Coursera NLP Module 1 Week 4 Notes
Machine Translation: An Overview
Transforming word vector
Given a set of english words X, a transformation matrix R and a desired set of french word Y the transformation
- \[XR \approx Y\]
- We initialize the weights R randomly and in a loop execute the following steps
- \[Loss = || XR - Y||_F\]
- \[g = \frac{d}{dR} Loss\]
- \[R = R - \alpha g\]
The Frobenius Norm takes all the squares of each elements of the matrix and sum them up.
- \[||A||_F = \sqrt{\sum_{i=1}^{m} \sum_{j=1}^{n} |a_{ij}|^2}\]
To simplify we can take the norm squared, thus:
- \[||A||^2_F = \sum_{i=1}^{m} \sum_{j=1}^{n} |a_{ij}|^2\]
Gradient:
- \[g = \frac{d}{dR} Loss = \frac{2}{m} (X^T (XR-Y))\]
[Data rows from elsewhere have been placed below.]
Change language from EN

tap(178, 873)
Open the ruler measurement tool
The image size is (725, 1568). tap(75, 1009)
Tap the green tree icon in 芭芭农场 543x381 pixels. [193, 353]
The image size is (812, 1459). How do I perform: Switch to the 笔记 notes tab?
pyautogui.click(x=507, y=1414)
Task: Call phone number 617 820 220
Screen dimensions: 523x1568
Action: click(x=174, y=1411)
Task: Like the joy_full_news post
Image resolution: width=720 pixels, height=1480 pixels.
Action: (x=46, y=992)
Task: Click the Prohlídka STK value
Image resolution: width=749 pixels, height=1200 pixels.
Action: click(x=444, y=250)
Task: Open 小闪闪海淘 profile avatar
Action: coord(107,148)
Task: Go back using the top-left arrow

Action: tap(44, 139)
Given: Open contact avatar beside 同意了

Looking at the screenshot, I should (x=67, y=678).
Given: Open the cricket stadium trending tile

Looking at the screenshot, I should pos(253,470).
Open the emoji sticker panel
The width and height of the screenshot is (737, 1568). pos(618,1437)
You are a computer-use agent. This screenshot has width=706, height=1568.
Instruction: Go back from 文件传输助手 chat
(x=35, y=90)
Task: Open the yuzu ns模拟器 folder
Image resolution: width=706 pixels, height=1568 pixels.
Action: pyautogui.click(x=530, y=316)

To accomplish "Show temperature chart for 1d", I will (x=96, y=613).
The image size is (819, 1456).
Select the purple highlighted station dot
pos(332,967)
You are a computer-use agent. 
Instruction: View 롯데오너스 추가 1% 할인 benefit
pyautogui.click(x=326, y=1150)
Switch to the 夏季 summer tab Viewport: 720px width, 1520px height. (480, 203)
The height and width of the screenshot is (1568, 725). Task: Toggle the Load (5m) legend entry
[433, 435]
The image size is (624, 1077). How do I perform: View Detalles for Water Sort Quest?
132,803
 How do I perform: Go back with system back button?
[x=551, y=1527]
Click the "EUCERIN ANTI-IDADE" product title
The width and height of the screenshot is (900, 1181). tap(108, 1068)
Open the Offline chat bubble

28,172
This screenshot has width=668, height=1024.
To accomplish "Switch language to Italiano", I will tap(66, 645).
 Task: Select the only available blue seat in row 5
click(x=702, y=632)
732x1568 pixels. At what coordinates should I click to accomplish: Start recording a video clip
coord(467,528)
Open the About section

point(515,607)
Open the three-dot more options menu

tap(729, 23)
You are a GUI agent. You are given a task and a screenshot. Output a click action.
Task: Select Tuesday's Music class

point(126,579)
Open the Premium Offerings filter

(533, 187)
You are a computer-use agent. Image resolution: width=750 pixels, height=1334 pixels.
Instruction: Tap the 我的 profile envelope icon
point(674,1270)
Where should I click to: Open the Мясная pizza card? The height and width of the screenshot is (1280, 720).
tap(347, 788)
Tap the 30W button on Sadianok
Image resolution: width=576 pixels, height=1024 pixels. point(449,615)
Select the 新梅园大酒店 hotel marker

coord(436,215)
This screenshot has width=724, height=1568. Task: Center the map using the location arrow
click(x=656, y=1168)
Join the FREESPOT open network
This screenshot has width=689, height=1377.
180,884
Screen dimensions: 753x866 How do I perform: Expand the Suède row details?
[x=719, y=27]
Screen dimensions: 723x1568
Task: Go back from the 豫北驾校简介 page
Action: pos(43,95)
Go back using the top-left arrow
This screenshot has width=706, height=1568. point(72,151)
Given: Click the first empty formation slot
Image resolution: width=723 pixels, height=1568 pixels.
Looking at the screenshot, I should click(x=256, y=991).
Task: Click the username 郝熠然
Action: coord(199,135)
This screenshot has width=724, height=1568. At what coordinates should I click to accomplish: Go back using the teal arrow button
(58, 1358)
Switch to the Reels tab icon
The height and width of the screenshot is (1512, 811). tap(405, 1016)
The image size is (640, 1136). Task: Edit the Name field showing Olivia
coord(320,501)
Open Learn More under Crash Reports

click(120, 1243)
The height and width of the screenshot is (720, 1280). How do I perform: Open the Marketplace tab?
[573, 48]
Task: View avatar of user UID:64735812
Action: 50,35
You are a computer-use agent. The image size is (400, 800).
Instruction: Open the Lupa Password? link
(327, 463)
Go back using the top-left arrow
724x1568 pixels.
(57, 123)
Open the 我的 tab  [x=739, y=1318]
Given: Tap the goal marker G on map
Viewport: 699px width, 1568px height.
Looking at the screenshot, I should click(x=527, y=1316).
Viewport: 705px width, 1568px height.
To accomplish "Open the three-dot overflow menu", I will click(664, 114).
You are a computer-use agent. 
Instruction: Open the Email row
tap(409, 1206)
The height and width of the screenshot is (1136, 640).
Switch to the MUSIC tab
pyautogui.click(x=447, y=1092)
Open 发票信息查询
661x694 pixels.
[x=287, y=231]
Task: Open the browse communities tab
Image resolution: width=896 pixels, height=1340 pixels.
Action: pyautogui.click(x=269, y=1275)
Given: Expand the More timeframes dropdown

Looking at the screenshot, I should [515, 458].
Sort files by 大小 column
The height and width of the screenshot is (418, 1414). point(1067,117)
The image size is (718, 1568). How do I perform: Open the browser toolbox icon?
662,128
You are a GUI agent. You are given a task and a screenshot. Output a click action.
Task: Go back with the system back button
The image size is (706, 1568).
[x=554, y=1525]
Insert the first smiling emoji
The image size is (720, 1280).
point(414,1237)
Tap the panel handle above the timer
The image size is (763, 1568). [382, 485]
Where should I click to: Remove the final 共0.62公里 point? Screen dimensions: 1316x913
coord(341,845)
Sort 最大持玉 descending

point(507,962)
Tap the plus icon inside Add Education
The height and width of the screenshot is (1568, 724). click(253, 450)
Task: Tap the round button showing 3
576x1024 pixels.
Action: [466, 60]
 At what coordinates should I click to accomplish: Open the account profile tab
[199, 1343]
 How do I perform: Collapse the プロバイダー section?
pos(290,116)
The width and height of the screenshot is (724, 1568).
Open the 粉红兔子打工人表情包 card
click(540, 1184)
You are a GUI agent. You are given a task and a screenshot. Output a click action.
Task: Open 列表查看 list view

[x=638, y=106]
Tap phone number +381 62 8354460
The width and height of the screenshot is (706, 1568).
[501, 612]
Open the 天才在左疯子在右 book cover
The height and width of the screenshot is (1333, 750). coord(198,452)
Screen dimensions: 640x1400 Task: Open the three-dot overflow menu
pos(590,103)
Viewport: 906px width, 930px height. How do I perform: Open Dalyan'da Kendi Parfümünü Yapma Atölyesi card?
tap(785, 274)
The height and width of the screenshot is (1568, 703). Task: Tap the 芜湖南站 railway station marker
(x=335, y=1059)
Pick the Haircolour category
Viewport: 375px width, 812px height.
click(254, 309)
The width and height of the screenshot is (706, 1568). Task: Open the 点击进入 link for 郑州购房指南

Hash tables and hash functions
Hash might skip other proprieties of the itens being hashed. To ensure that the itens are hashed accordingly we will use Locality sensitive hashing.
Locality sensitive hashing
With multiple plans we can use a binary encoding to give the hash of the position given by the position.